### Questions:
1. In the discussion of level 5 billing below, what does the text say about claiming that level of evaluation for a thin scratch instead of an actual cut of skin?
2. Go on with the discussion of level 5 billing below, picking up after its last sentence.
*** Page text Section Begins ***
Uh, it sounds like your billing people are pretty dumb.
I agree. The billers are wrong. You shouldn't listen to a biller when they are wrong. Saying someone needs to be admitted would just mean that we would be pressured to admit people who don't warrant admission.
The criteria is not "I'm sending to the hospital" but instead "I'm making a serious decision about the indication of an admission."
If they have diagnoses that also meet level 5 criteria, then it's absolutely a level 5.
Saying "I think you would benefit from hospitalization but you do not meet involuntary criteria. I cannot force you to go" definitely meets the muster for risk.
It would also work if you evaluated someone with chronic suicidal ideation who is having a brief dip in their mood with self-injurious behavior and you need to assess whether they need medical or psychiatric hospitalization, regardless of whether or not they do in fact need it. Obviously, saying you made that level of an evaluation for a thin scratch instead of an actual cut of skin probably doesn't meet level 5.
Command auditory hallucinations to harm someone else that they can manage to ignore and they have an adequate support / supervision and safety plan and appropriate decisions are made regarding medications and other factors? Clozapine and/or ECT also discussed but ultimately not started after shared decision making? Also level 5 risk.
*** Page text Section Ends ***
*** Data provided Section Begins ***
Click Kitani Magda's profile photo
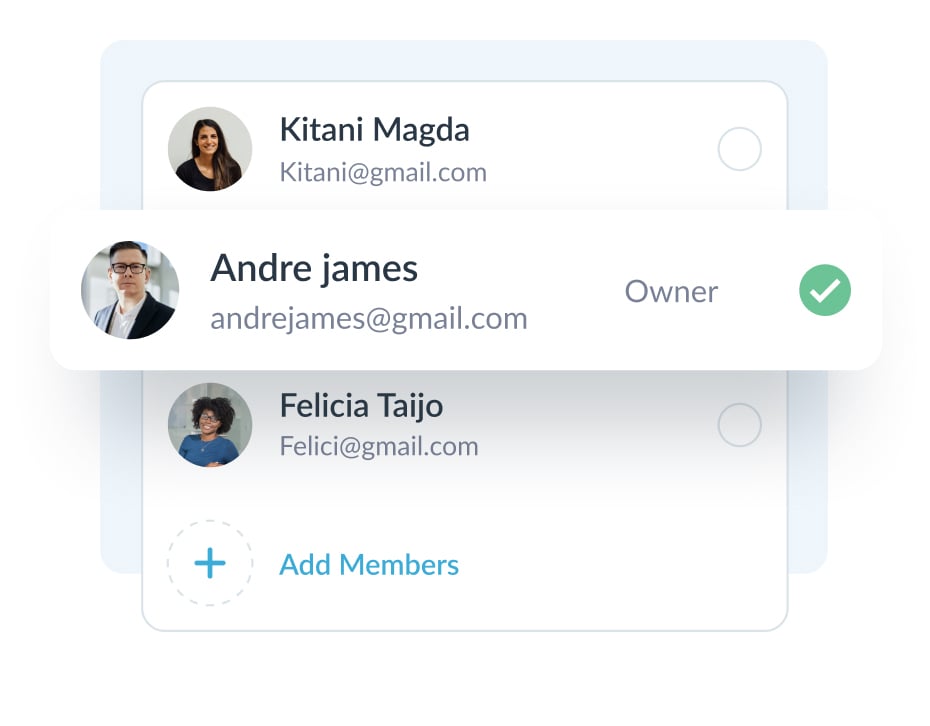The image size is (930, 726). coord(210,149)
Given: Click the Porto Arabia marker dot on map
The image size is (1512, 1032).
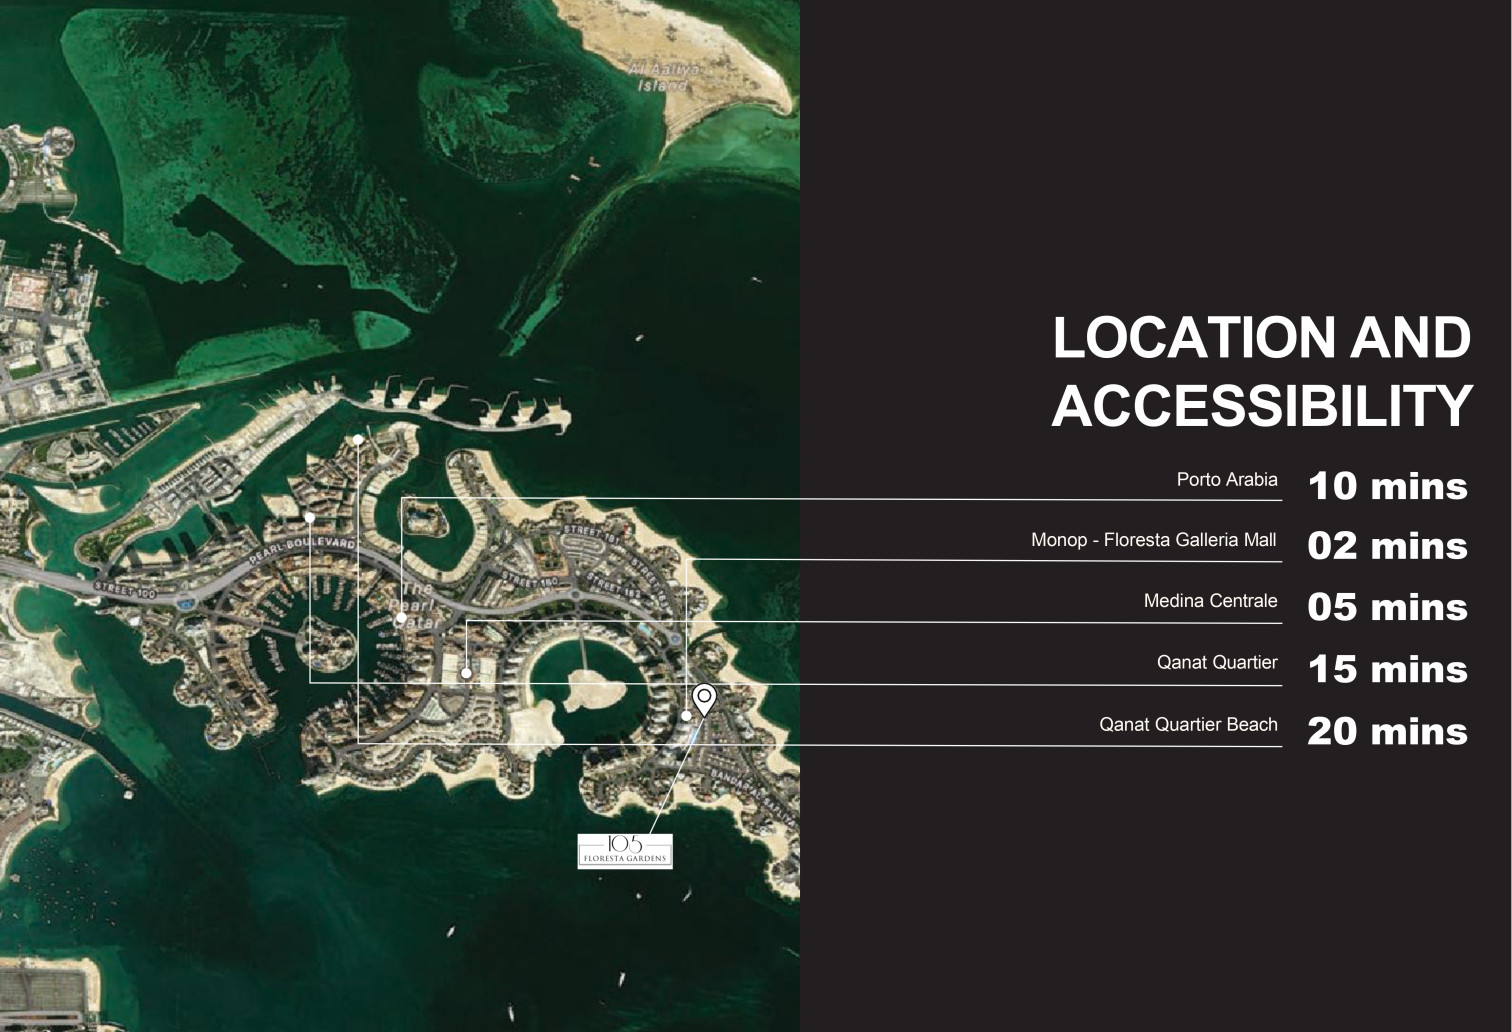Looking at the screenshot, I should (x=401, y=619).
*** Data provided Section Ends ***
*** Data provided Section Begins ***
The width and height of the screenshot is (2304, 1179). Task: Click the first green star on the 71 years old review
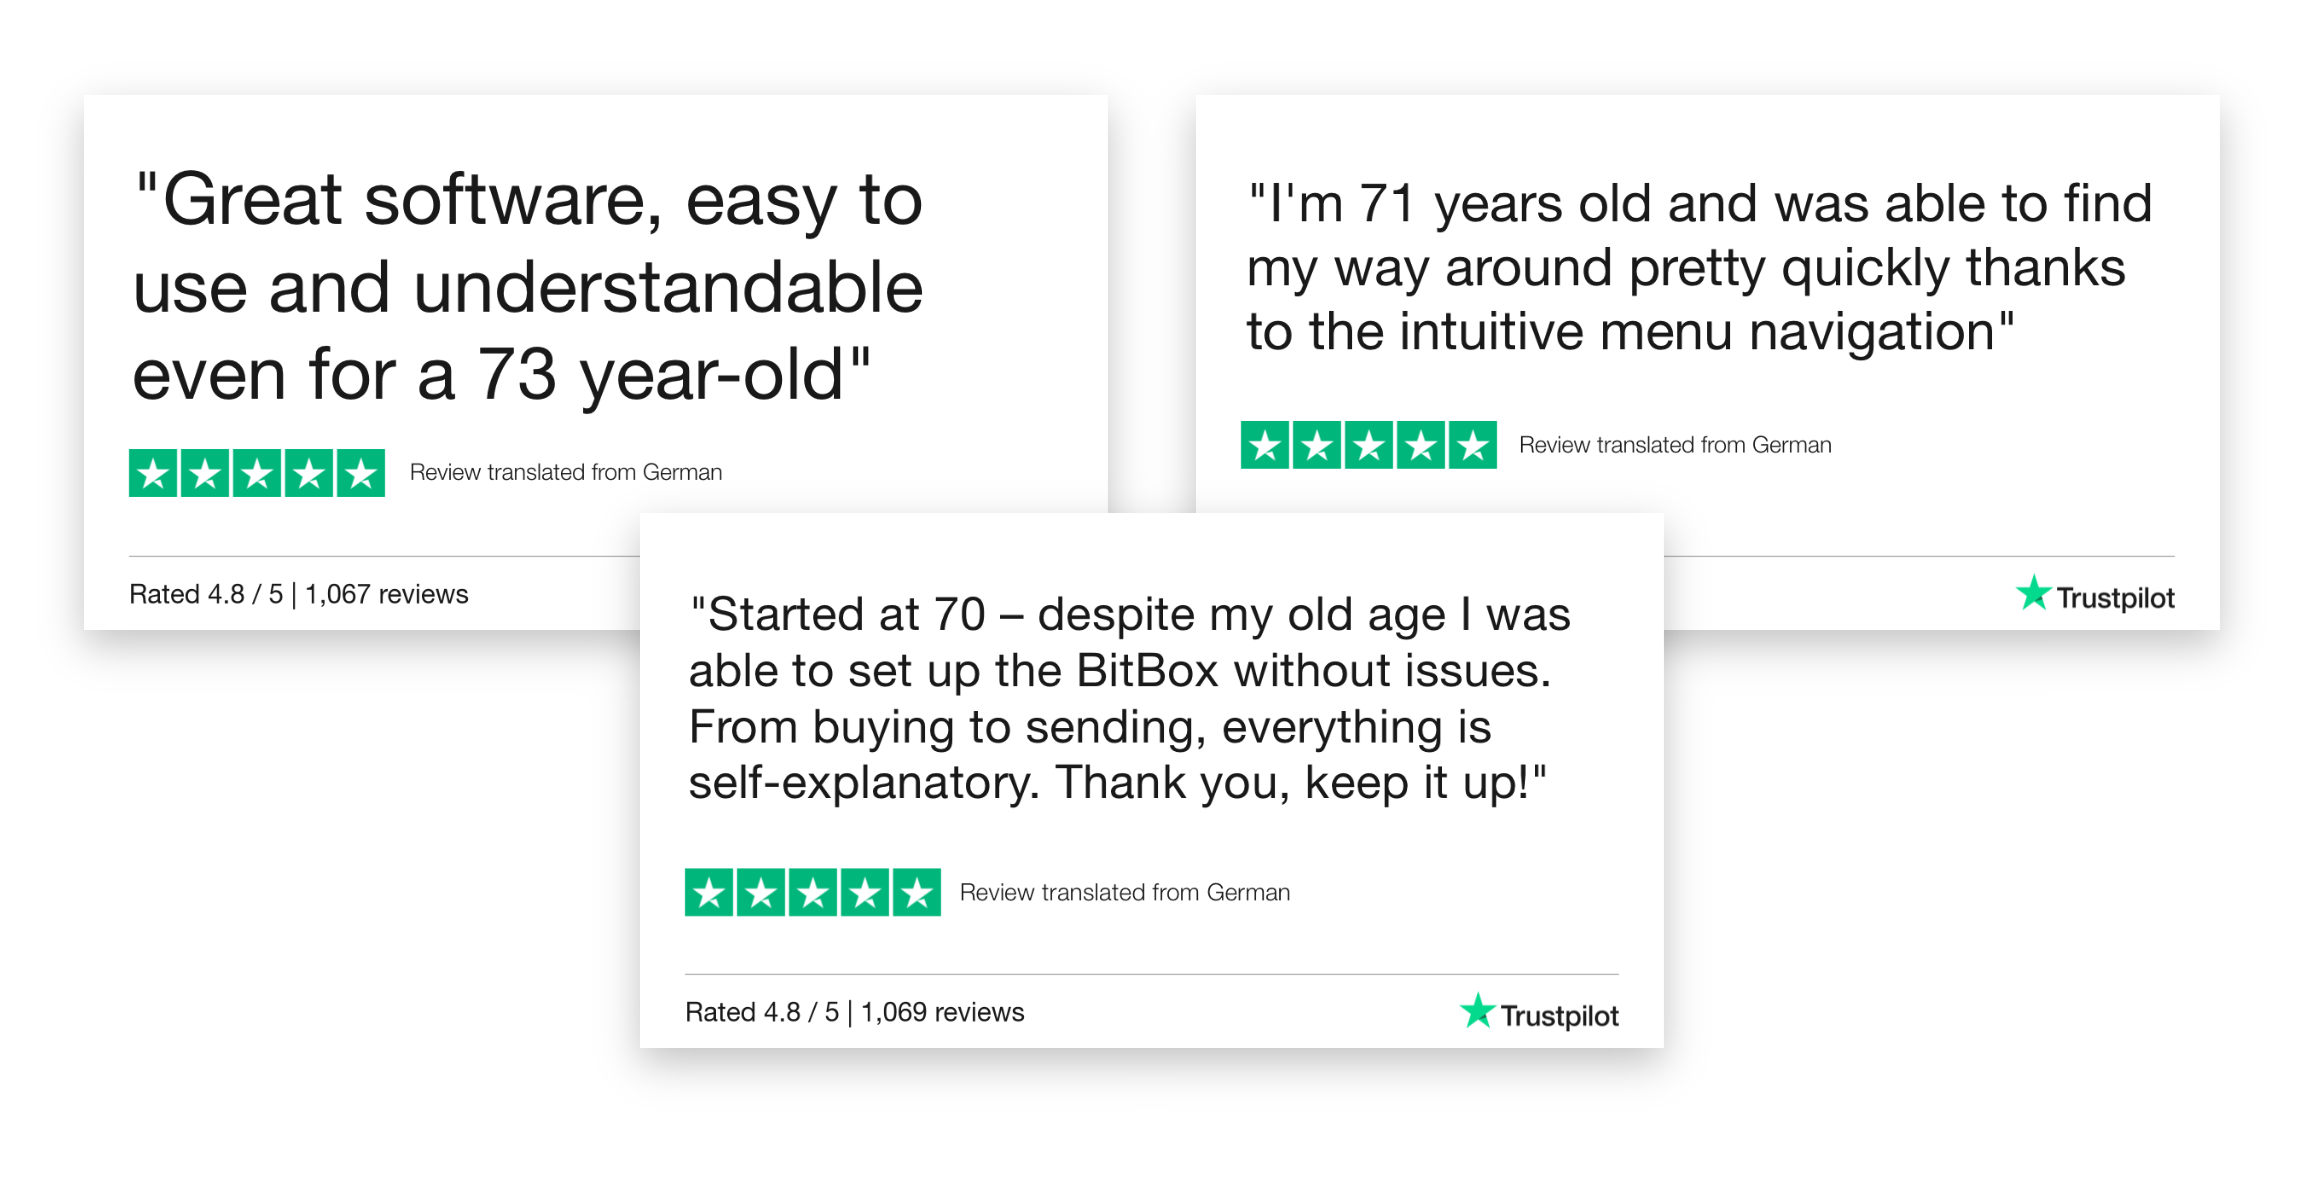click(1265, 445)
*** Data provided Section Ends ***
*** Data provided Section Begins ***
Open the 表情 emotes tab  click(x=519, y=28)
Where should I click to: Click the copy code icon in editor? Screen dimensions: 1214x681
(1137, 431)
*** Data provided Section Ends ***
### Task-by-task answers:
1. It probably doesn't meet level 5.

2.
I also agree with adding a psychotherapy add-on, since I'm always doing some significant supportive psychotherapy while assessing someone who's that high risk, at least 16 minutes of that time.
If it takes 35 minutes face-to-face and you're not interested in doing the psychotherapy code, it isn't hard to do some medically indicated extra timed steps to ensure you meet time-based billing. Calling collateral could be helpful. Calling the PCP would count. Calling their pharmacist to discuss trends in prescription filling or complete a med rec to ensure they aren't stocking up on potentially toxic medications you aren't prescribing counts. Talking to a partner/colleague for advice counts. Reviewing your own records, sending prescriptions, and documenting your encounter counts. Calling the patient at the end of the day to ensure a new crisis hasn't come up counts. Any / all of those are warranted and the minimum time for 99215 is only 40 minutes.